(Records from a data source)
—————

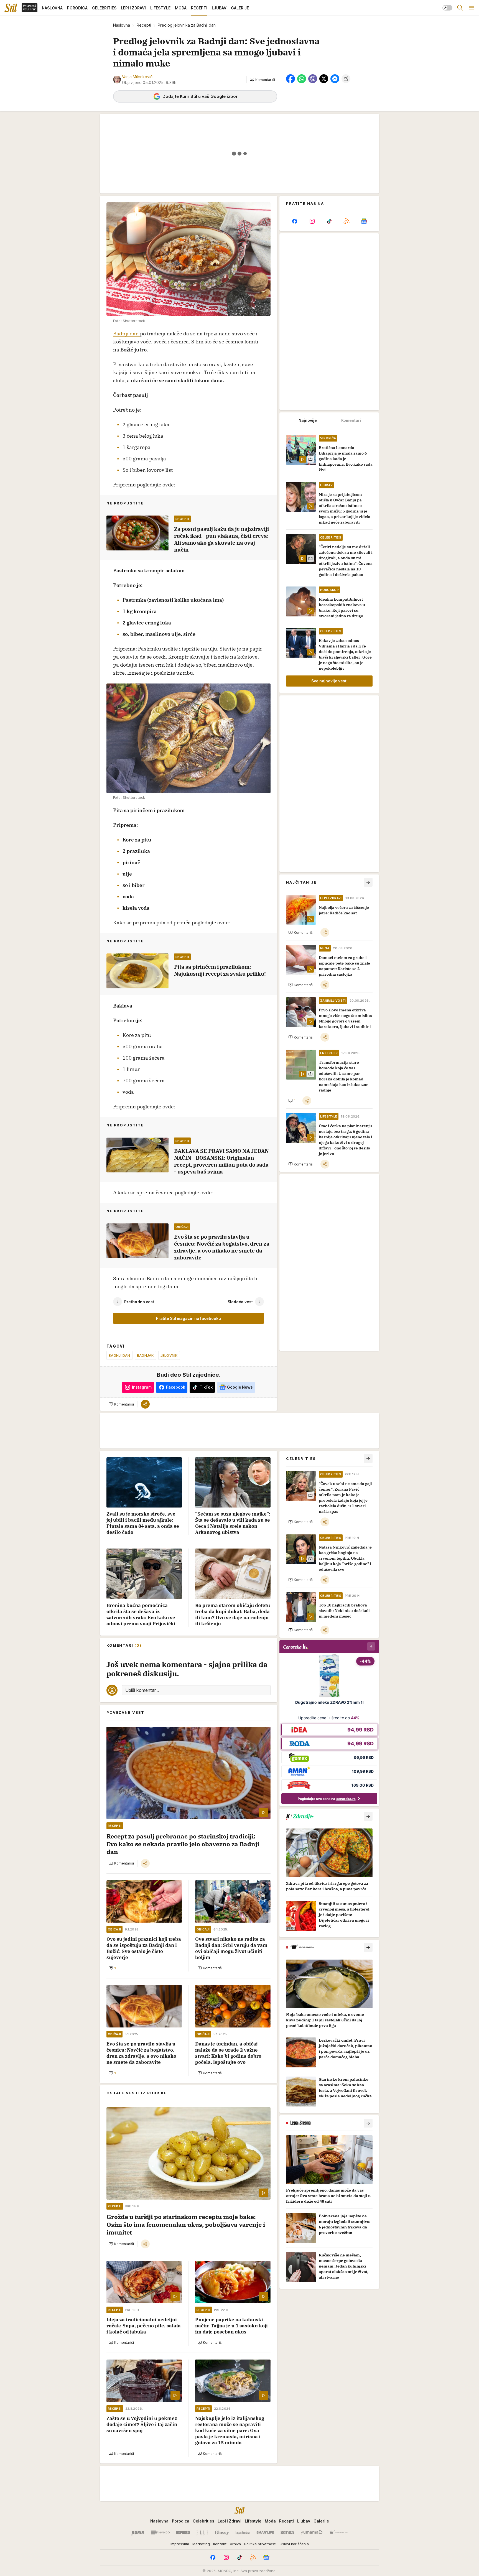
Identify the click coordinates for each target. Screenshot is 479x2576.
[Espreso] (183, 2532)
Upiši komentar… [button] (142, 1690)
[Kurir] (137, 2532)
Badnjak (145, 1355)
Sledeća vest (240, 1301)
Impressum (179, 2544)
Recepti (144, 25)
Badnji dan (126, 333)
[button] (262, 79)
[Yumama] (312, 2532)
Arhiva (235, 2544)
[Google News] (364, 221)
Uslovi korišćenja (294, 2544)
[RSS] (346, 221)
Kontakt (219, 2544)
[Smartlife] (265, 2532)
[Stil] (10, 7)
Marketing (201, 2544)
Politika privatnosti (260, 2544)
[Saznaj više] (368, 1816)
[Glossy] (222, 2532)
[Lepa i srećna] (242, 2532)
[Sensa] (287, 2532)
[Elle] (202, 2532)
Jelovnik (169, 1355)
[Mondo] (160, 2532)
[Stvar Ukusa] (338, 2532)
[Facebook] (294, 221)
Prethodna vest (139, 1301)
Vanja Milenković (137, 76)
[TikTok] (329, 221)
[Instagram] (311, 221)
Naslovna (121, 25)
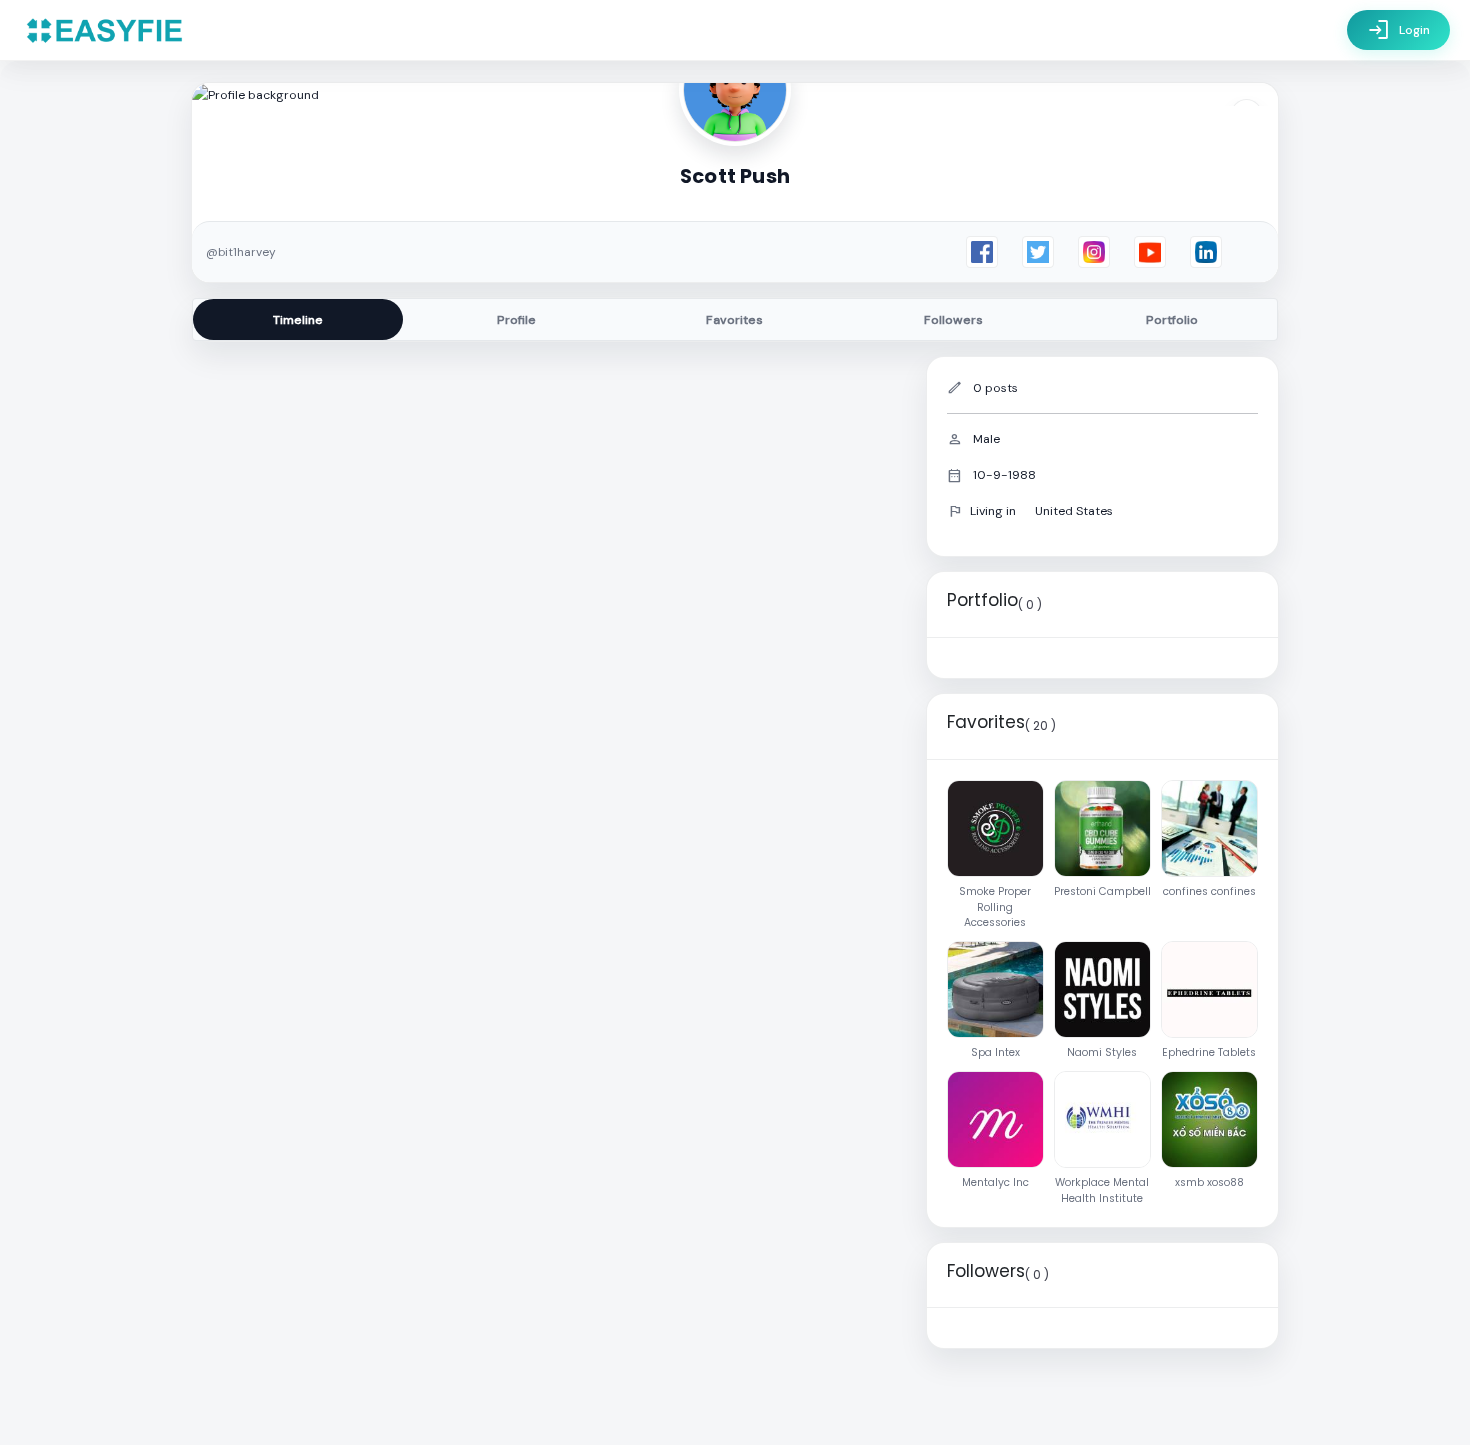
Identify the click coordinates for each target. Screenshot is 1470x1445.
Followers (953, 320)
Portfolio (1172, 320)
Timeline (298, 320)
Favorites (734, 320)
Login (1398, 30)
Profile (516, 320)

—————

Task statement >>
Among the entries above, take the lines from the one with "[Smartlife] (265, 2532)" through the one with "Screenshot is 1470x1445." and retype them exactly, leaving out the pictures.

Exercise output >>
[Smartlife] (265, 2532)
[Stil] (10, 7)
Marketing (201, 2544)
Politika privatnosti (260, 2544)
[Saznaj više] (368, 1816)
[Glossy] (222, 2532)
[Lepa i srećna] (242, 2532)
[Sensa] (287, 2532)
[Elle] (202, 2532)
Jelovnik (169, 1355)
[Mondo] (160, 2532)
[Stvar Ukusa] (338, 2532)
[Facebook] (294, 221)
Prethodna vest (139, 1301)
Vanja Milenković (137, 76)
[TikTok] (329, 221)
[Instagram] (311, 221)
Naslovna (121, 25)
Identify the click coordinates for each target. Screenshot is 1470x1445.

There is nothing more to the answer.